* _Work to be completed_
Please give an exact transcription of the lines below, from the one that contains "Task: Click the yuan payment order icon" to the very last, with no other lines.

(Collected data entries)
....

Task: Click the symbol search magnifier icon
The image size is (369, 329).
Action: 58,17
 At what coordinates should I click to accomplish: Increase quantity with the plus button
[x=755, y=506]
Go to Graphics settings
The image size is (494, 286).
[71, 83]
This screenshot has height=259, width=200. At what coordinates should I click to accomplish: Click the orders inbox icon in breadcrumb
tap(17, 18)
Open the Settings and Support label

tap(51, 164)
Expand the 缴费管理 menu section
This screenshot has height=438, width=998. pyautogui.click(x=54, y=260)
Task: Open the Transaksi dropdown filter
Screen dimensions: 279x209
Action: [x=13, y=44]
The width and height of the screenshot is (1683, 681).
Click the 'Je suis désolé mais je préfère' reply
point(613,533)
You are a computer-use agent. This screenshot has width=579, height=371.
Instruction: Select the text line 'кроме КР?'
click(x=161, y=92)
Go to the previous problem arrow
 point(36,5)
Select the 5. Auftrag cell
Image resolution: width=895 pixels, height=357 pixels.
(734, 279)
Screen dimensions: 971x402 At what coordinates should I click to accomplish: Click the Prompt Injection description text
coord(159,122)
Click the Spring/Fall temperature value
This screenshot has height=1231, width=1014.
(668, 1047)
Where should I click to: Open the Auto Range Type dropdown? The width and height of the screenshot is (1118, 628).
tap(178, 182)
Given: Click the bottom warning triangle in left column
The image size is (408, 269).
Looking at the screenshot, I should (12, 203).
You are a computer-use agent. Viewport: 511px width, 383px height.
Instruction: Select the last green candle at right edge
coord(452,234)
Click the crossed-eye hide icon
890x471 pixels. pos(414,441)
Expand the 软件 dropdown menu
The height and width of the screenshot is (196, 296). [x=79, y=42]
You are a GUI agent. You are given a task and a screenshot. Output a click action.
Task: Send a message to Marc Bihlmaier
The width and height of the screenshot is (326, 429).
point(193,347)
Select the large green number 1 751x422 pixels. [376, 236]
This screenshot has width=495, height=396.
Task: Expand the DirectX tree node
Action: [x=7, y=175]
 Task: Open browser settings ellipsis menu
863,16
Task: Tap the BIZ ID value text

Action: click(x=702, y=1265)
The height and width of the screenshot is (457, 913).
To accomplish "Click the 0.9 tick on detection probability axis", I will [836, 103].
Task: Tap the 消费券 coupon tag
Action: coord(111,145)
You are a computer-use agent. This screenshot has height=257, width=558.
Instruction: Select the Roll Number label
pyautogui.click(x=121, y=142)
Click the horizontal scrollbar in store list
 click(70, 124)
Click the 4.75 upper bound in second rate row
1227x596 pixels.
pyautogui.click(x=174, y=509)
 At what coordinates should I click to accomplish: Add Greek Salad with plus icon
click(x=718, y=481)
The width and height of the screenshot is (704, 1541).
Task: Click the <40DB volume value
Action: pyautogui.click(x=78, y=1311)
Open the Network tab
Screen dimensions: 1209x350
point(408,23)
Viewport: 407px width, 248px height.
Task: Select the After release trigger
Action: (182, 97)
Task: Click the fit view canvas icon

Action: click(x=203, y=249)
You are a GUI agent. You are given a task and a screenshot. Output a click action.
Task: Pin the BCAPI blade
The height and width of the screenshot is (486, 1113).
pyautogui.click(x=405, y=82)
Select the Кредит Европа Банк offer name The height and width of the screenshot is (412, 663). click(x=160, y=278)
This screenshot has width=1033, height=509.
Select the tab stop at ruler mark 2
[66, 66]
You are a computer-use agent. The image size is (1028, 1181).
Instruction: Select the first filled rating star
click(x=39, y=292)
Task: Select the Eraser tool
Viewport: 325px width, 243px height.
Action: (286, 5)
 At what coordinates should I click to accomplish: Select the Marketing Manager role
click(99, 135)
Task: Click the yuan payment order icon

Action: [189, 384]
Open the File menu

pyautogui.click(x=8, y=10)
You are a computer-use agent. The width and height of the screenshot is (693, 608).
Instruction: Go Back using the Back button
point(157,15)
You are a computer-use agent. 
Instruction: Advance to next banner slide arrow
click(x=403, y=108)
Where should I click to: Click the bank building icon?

....

* _Result of the task_
Task: Click the yuan payment order icon

Action: [189, 384]
Open the File menu

pyautogui.click(x=8, y=10)
You are a computer-use agent. The width and height of the screenshot is (693, 608).
Instruction: Go Back using the Back button
point(157,15)
You are a computer-use agent. 
Instruction: Advance to next banner slide arrow
click(x=403, y=108)
Where should I click to: Click the bank building icon?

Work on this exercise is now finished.